Island density as a function of the critical island size, for different initial coverages (0.02–0.1 ML), obtained by KMC for adsorbate-induced subsequent nucleation. No edge diffusion was considered.

Figure 16

Logarithm of the island density, ln$N$, versus the logarithm of the coverage, lnΘ, for various critical island size ($i$ $=$ 3–8), obtained by KMC for adsorbate-induced subsequent nucleation.

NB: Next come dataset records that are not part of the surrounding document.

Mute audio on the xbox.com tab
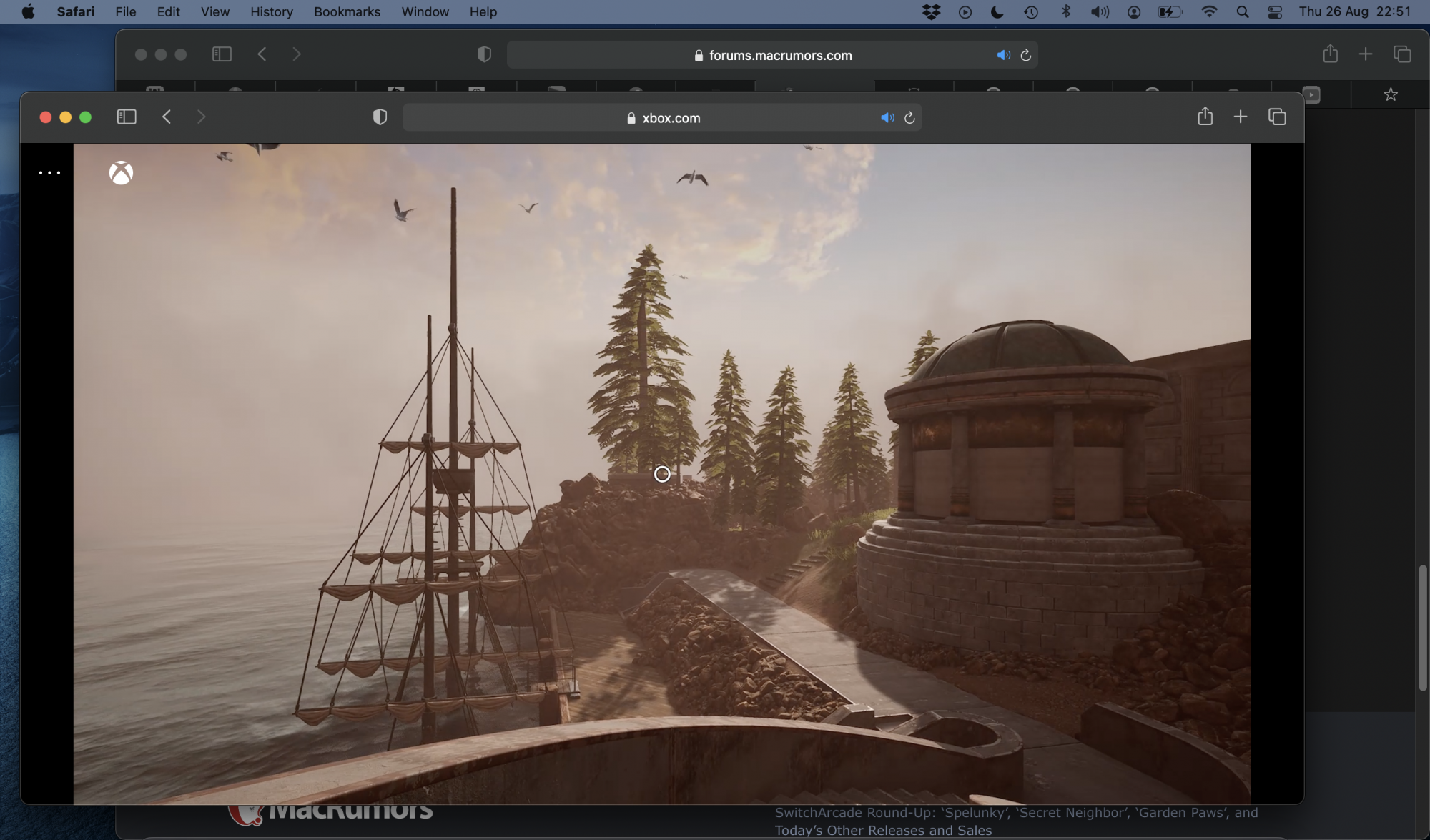tap(887, 118)
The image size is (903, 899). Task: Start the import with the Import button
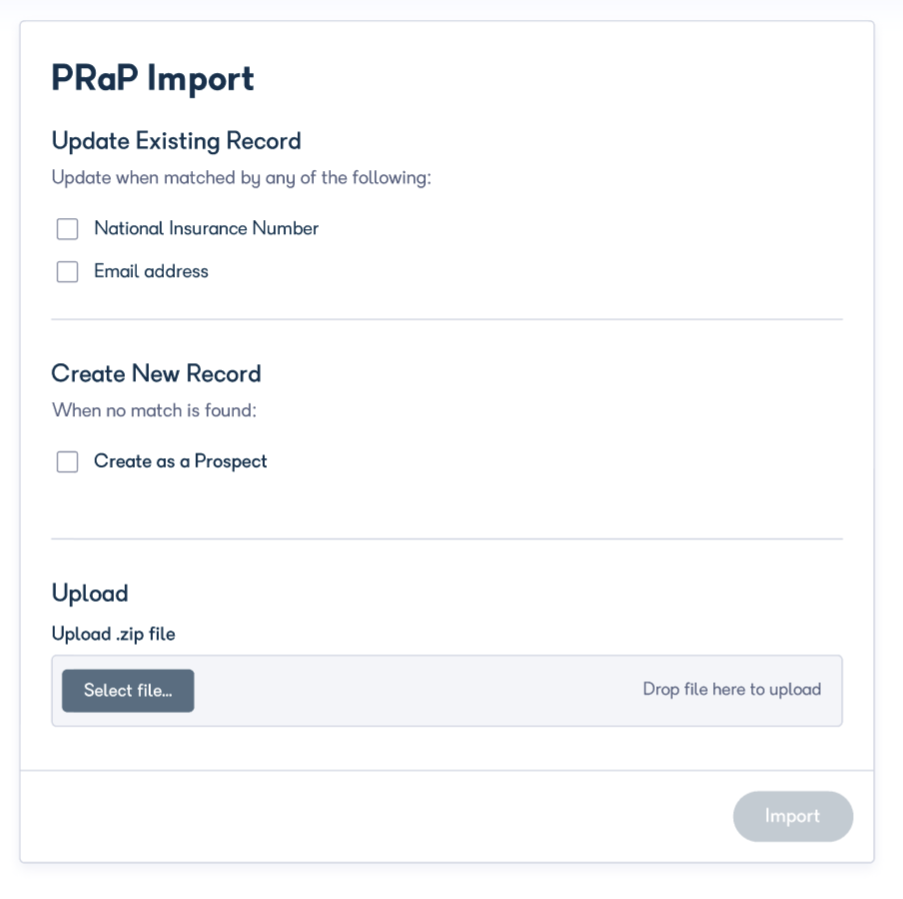pos(793,816)
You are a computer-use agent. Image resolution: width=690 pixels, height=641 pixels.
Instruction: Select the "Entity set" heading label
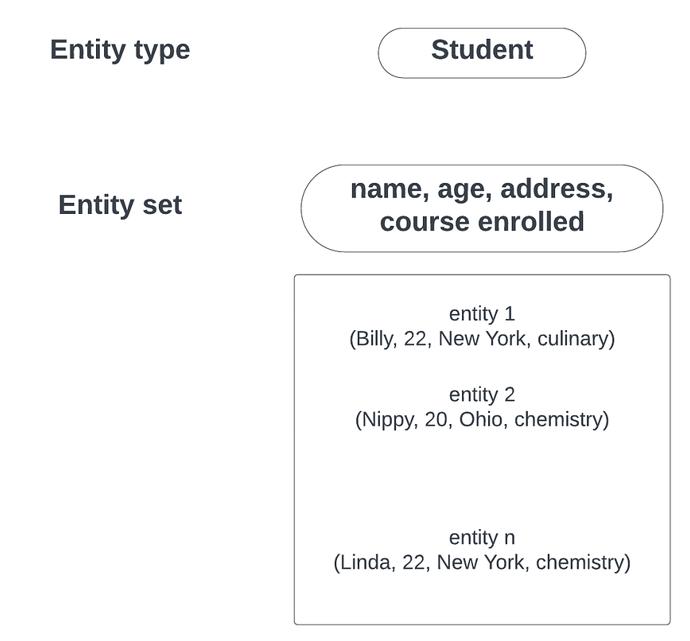point(120,205)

No edge diffusion was considered.

Figure 17

Time development of the monomer (dashed lines) and island density (solid lines) for adsorbate-induced subsequent nucleation as a function of the critical island size $i$. Initial coverage, 0.03 ML; attempt frequency, ν $=$ 10${}^{13}$ s${}^{-1}$; diffusion energy, $Q$ $=$ 0.05 eV.

Figure 18

Island size distribution for KMC-simulated island films resulting from adsorbate-induced subsequent nucleation, with $i$ $=$ 5 (a) and $i$ $=$ 7 (b); initial coverage, 0.03 ML. Fit curves according to the function by Amar and Family,[27] with fit parameters $p$ $=$ 1, 2. For comparison an ISD from KMC-simulated nucleation during deposition is shown (c), assuming $i$ $=$ 3. This demonstrates the very good agreement with the function of Amar and Family with fit parameter $p$ $=$ 3.